Only an exact copy of the lines from the one containing "Screen dimensions: 1912x743" through the last line of the material below belongs in the answer, with no pictures.

Content starts

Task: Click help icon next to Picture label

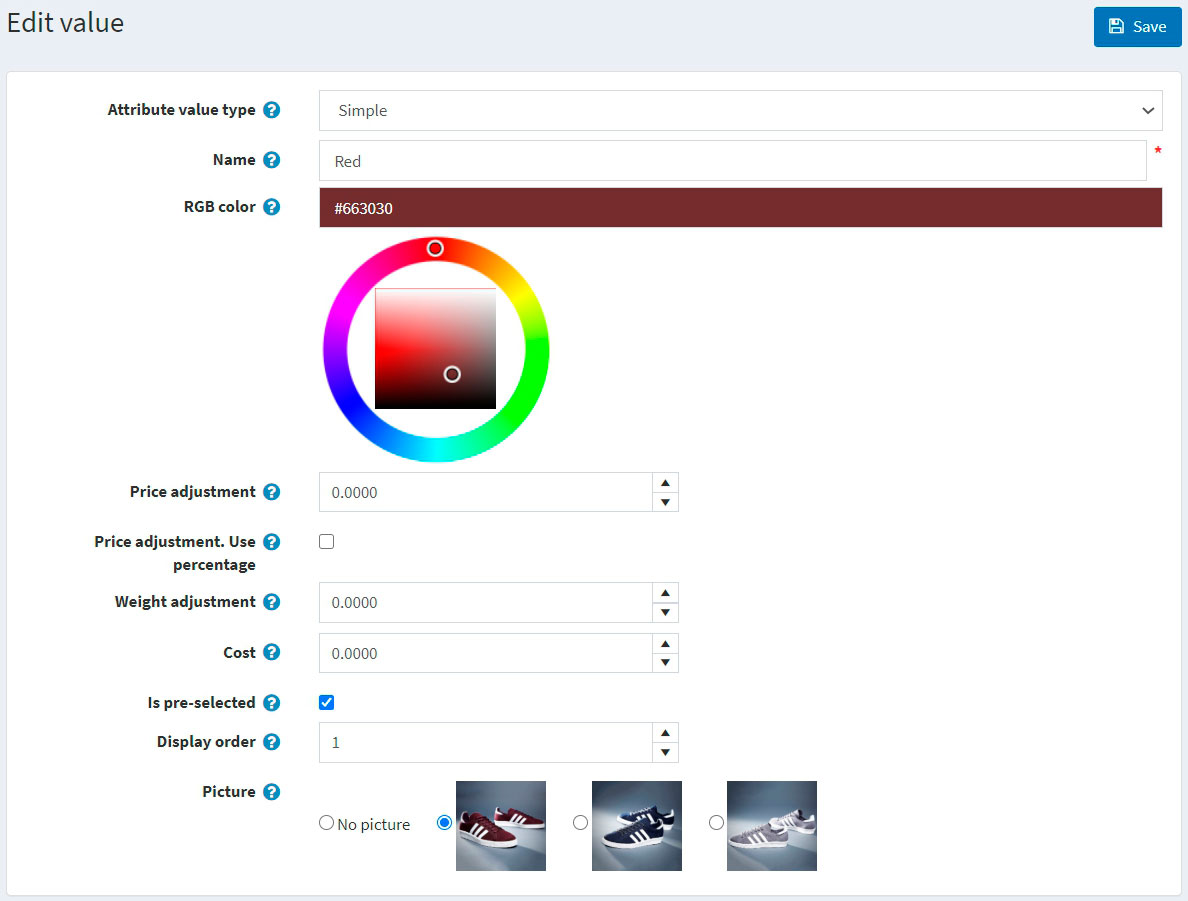Action: point(271,792)
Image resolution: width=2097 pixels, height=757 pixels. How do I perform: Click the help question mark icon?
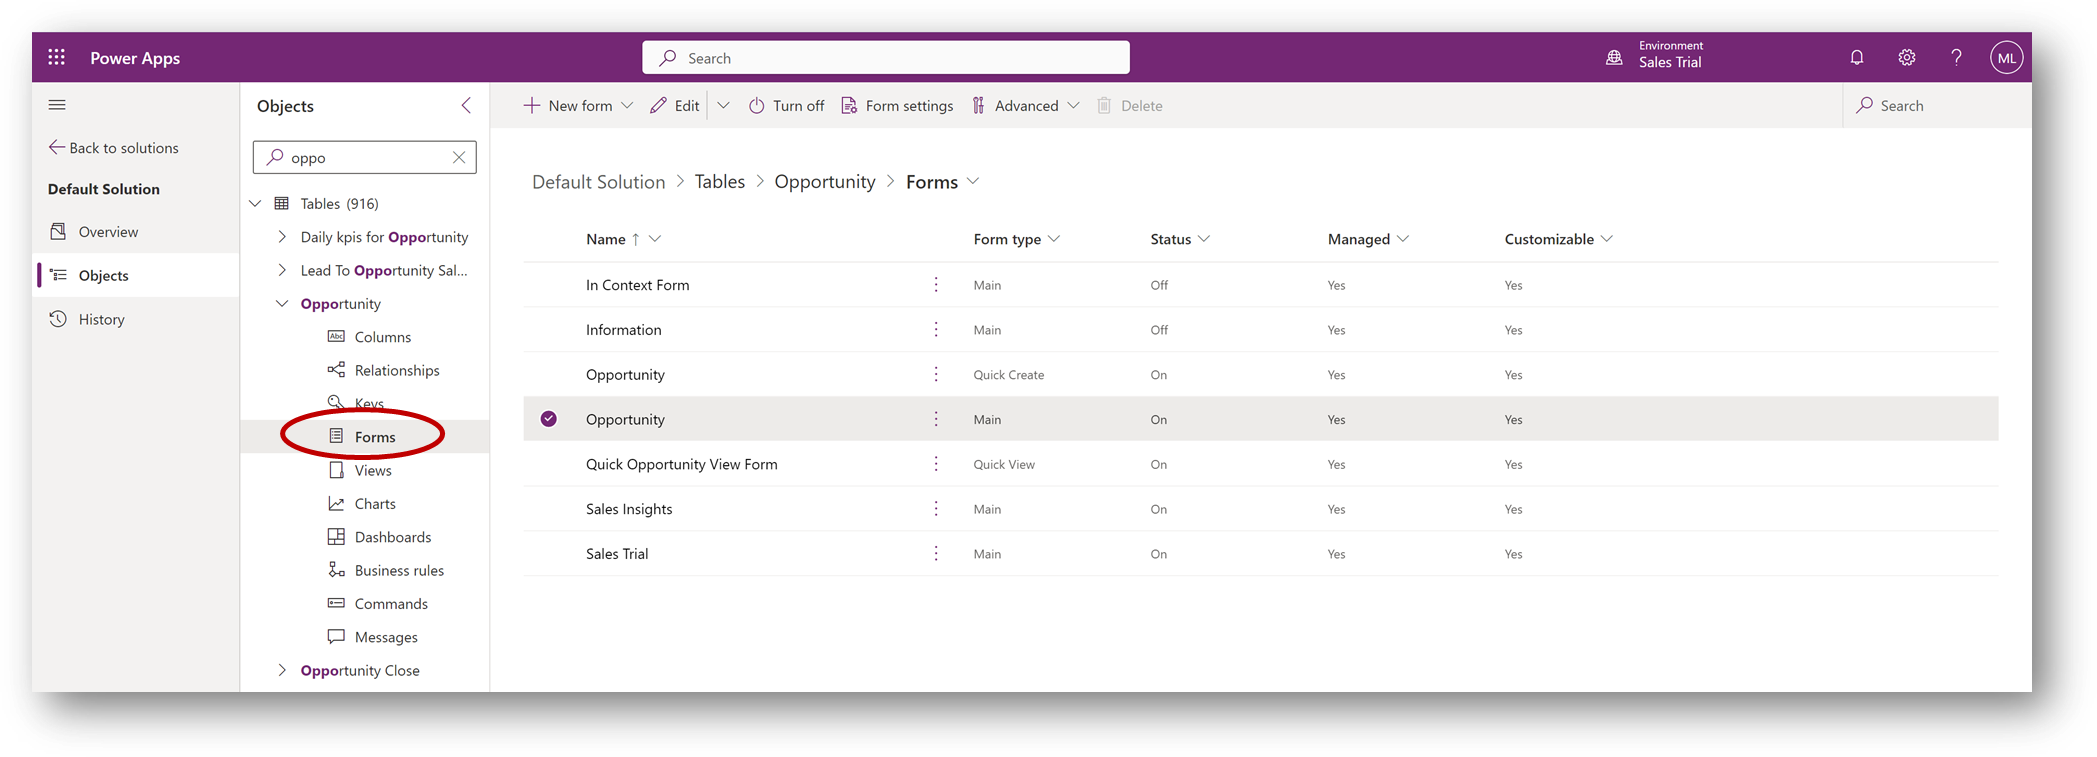(1956, 58)
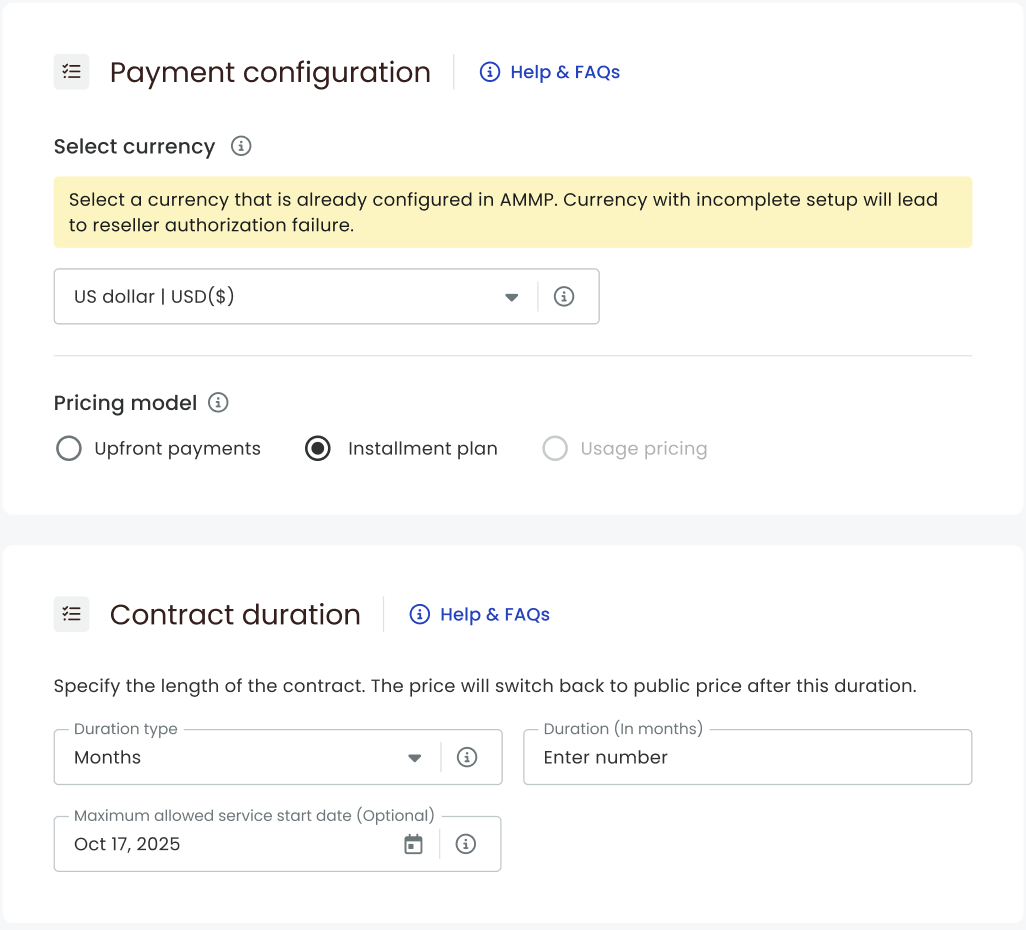Expand the Duration type Months dropdown
The height and width of the screenshot is (930, 1026).
pyautogui.click(x=247, y=757)
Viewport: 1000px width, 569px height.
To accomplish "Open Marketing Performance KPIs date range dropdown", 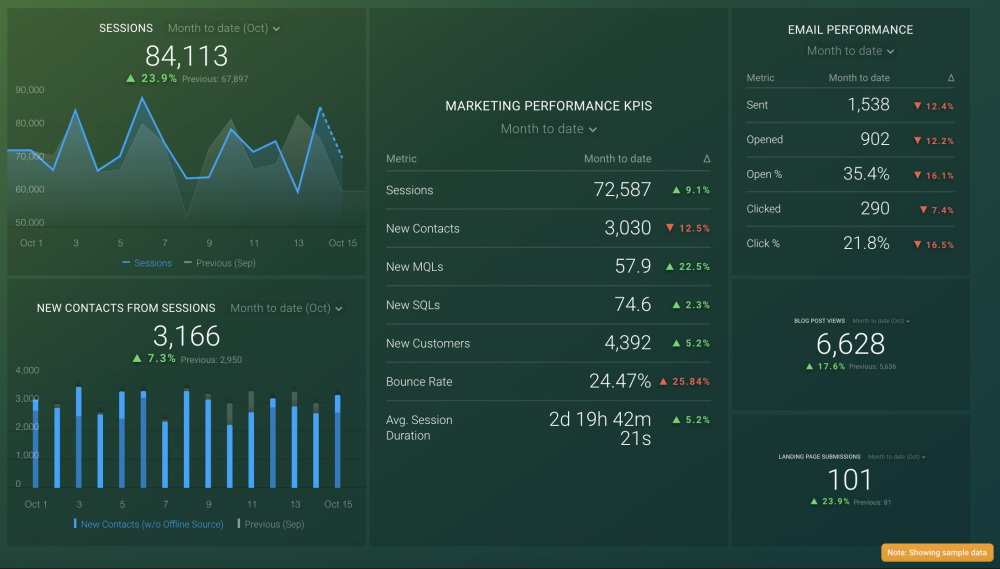I will tap(548, 129).
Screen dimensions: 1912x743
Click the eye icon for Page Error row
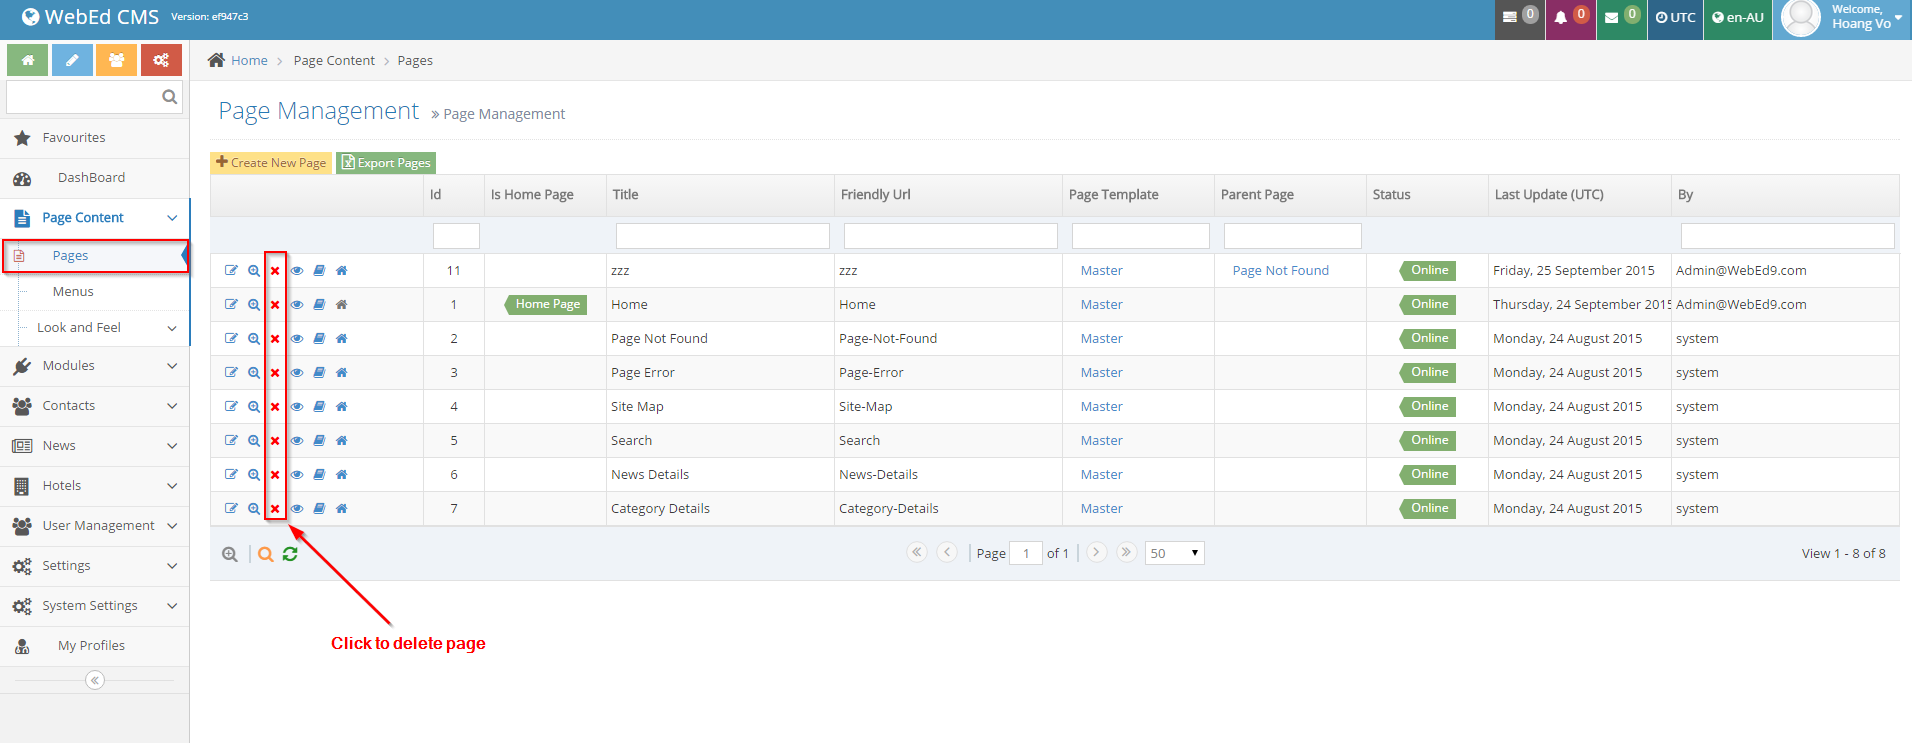pos(297,373)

Content ends

▶ _Reply to the task_
Screen dimensions: 1912x743
Click the eye icon for Page Error row
pos(297,373)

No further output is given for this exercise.